2021-04-19. “‘Build it, and they will come’ is still very much the default mindset for our industry.” That’s how Corrine Podger, Director at Digital Skills Agency, Australia, kicked off a session about a more audience-centric approach to products during the Asian Media Leaders eSummit 2021.

by WAN-IFRA External Contributor info@wan-ifra.org | April 19, 2021

By Lee Kah Whye 

Podger moderated the session, which featured three other speakers: Gaurav Sachdeva, Chief Product Officer at Singapore Press Holdings; Nicholas Sagau Tony Ngimat, Chief Product Officer at Rev Media Group and President of the Malaysia Digital Association (MDA); and Becca Aaronson, Interim Executive Director at the News Product Alliance from the U.S

Podger continued, “What I see are journalists and editors embracing digital for innovative storytelling, but perhaps not showing quite so much love when it comes to understanding the audience and designing products.”

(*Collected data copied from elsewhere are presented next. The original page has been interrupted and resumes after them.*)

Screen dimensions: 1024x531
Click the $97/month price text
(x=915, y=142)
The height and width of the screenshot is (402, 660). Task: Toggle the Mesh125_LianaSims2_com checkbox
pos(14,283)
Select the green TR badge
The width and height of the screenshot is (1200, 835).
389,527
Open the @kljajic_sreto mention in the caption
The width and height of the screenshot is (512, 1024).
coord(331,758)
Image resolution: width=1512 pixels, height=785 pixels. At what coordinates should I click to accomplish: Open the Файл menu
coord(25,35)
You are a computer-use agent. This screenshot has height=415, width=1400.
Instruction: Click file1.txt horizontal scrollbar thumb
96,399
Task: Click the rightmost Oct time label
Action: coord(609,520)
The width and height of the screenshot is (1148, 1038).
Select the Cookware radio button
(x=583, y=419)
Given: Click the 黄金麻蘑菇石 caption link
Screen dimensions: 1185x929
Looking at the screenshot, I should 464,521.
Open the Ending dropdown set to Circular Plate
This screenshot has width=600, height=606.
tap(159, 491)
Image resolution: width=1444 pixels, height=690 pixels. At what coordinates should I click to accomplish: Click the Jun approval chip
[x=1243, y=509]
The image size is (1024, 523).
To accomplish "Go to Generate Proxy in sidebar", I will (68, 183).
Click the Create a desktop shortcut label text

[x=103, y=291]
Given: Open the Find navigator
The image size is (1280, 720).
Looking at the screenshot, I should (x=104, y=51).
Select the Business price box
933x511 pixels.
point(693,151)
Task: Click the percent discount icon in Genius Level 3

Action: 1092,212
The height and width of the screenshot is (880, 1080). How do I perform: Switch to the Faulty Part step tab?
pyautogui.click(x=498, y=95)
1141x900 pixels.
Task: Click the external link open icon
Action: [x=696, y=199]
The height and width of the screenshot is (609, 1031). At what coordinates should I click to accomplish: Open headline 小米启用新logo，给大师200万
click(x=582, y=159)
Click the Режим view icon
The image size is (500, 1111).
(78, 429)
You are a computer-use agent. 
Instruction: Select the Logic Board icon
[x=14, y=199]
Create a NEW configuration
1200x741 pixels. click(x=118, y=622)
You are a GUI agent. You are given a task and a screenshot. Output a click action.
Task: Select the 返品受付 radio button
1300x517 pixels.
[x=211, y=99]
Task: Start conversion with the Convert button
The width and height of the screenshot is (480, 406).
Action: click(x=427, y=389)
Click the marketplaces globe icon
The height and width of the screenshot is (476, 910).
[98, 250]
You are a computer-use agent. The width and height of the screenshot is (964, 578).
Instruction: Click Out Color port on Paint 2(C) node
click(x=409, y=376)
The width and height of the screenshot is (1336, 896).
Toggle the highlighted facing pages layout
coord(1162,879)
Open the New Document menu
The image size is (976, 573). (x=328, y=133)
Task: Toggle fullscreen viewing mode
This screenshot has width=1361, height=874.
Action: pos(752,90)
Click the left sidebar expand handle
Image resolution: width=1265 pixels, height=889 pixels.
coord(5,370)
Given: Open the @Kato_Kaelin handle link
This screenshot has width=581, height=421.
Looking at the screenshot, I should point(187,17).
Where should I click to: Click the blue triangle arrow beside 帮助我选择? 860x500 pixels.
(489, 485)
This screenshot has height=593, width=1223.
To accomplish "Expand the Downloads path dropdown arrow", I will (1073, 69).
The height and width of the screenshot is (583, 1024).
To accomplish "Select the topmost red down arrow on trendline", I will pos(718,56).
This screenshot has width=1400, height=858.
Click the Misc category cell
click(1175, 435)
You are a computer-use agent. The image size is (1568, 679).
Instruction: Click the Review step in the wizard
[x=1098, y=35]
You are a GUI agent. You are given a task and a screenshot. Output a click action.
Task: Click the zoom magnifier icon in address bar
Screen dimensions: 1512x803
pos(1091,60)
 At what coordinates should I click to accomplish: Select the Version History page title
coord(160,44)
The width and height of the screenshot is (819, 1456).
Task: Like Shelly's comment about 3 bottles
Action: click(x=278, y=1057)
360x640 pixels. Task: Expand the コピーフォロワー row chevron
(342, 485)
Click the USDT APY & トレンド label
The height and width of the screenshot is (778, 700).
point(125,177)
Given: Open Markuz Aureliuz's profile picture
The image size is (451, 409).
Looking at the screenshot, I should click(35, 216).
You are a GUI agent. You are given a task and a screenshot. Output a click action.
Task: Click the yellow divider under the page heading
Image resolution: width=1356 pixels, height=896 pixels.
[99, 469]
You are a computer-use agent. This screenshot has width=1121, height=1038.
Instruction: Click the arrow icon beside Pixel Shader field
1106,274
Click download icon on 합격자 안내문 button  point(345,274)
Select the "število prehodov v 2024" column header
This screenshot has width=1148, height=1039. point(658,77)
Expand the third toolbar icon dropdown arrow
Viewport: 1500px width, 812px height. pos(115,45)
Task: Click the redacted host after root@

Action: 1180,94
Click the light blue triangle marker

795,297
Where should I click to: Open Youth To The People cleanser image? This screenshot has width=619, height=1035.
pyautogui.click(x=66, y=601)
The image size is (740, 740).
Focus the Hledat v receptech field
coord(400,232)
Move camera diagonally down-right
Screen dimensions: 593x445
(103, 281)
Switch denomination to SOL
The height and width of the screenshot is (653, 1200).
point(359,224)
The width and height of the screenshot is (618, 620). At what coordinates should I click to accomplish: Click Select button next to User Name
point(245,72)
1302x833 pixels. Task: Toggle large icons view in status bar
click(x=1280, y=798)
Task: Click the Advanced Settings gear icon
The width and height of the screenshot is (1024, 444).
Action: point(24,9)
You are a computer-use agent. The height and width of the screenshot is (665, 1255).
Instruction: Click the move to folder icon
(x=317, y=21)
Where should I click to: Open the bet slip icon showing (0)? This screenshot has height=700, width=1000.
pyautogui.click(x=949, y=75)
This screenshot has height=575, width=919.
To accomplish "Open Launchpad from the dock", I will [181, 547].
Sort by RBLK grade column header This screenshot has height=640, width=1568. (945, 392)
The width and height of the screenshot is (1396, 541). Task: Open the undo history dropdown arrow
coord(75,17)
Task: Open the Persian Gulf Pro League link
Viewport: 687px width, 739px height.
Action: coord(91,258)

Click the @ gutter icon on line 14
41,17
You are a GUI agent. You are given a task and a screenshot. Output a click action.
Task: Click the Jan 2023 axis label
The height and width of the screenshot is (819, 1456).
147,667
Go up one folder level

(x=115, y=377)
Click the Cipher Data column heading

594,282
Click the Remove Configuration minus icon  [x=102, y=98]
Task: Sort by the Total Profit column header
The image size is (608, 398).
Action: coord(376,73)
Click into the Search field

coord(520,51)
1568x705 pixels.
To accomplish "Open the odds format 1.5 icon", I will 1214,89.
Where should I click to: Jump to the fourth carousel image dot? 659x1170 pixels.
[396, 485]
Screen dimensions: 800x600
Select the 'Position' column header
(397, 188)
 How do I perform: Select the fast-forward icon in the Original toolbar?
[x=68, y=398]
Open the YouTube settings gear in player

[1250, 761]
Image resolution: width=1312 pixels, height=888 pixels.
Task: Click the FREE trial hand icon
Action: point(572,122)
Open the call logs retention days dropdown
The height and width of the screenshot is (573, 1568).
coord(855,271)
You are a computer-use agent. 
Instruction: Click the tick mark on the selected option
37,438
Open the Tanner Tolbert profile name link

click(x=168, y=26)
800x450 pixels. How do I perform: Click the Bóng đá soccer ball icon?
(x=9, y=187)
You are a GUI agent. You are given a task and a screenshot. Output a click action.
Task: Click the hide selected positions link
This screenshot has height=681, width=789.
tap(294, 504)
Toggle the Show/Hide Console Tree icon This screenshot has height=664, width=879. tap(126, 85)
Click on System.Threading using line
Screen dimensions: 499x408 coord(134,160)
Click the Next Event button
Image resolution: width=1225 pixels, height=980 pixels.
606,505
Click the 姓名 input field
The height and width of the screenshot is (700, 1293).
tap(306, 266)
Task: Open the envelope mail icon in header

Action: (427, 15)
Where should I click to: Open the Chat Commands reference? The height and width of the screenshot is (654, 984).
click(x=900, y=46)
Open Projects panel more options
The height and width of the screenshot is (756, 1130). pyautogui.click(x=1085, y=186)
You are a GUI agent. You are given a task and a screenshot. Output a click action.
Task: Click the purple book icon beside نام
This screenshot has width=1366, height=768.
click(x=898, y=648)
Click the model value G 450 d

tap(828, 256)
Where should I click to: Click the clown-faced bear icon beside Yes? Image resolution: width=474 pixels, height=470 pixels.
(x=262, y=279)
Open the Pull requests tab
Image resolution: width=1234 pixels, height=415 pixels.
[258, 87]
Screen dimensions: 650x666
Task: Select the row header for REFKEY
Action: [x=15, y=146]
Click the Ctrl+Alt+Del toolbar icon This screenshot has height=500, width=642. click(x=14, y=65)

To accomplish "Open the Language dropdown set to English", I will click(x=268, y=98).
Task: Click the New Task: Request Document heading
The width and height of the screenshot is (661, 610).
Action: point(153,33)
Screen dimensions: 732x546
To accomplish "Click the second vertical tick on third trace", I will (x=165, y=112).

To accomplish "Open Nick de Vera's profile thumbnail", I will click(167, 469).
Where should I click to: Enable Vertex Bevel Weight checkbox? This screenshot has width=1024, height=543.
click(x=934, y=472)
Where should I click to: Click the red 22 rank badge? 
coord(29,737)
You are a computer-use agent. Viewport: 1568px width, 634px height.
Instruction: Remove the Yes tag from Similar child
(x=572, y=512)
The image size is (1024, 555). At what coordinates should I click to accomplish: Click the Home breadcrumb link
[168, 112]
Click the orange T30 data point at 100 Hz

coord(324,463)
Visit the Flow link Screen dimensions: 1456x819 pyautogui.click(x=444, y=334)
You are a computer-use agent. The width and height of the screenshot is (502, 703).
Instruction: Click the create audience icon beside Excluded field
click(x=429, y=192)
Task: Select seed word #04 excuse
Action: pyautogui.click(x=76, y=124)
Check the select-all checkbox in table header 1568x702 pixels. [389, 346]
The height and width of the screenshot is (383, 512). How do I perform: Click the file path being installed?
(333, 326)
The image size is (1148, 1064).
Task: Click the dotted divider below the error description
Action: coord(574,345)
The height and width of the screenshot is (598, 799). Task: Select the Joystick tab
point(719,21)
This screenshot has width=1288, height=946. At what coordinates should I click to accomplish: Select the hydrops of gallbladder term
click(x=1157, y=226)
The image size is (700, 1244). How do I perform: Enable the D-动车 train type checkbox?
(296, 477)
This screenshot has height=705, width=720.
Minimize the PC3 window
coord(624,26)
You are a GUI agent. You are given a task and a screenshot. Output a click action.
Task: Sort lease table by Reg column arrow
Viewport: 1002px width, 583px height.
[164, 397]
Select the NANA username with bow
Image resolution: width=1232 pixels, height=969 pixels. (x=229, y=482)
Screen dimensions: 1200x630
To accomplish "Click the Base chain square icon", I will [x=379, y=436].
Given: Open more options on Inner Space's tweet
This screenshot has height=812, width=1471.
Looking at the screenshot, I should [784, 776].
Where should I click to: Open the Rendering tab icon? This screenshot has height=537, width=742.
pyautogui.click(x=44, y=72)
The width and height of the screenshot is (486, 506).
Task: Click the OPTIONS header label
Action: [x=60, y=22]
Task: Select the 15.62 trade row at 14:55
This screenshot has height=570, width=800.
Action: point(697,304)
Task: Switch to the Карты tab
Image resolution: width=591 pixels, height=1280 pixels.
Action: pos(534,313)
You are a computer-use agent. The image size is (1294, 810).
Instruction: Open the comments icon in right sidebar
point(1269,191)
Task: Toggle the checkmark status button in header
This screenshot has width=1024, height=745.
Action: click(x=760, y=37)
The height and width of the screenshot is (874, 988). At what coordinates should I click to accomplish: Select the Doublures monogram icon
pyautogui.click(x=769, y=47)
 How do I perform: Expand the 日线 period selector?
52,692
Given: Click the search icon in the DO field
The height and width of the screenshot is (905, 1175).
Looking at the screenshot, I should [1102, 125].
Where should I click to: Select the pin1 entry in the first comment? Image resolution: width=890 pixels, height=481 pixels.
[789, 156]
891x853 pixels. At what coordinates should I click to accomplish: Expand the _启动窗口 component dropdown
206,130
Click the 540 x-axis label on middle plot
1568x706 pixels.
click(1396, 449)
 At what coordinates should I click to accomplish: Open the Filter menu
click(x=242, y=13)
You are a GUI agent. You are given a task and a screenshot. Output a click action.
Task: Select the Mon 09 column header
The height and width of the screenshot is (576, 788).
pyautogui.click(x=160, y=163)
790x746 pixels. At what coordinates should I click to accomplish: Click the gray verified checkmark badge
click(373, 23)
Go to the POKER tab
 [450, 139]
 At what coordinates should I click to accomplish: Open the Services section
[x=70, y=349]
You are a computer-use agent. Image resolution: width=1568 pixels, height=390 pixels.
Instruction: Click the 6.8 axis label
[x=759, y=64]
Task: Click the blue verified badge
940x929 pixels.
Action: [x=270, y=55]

Incorporating a product culture into your newsroom

As the first speaker, Aaronson started by suggesting that the title of the session should actually be: from content-centric to audience-centric to product-centric.

She said it is not enough to put the audience at the centre of a news organisation’s editorial decisions. To be successful, news outlets need to think about how the output is a product that connects the audience to every part of the organisation, including editorial, business, technology, and strategy.

“Product management is a discipline that emerged in tech companies to put the audience or the customer at the center of decision-making,” Aaronson said. “They were finding that oftentimes the engineers or the business leaders didn’t actually know how the customer was interacting with the product or what the customers’ feedback was. So, the product manager became the person in the room who understood the customer’s experience and expectations.”

Aaronson suggested that newsrooms have an even more difficult task than tech companies, as they must both connect with their audience and serve their communities needs with their editorial mission. At the same time, they must develop a sustainable business strategy, usually with limited resources.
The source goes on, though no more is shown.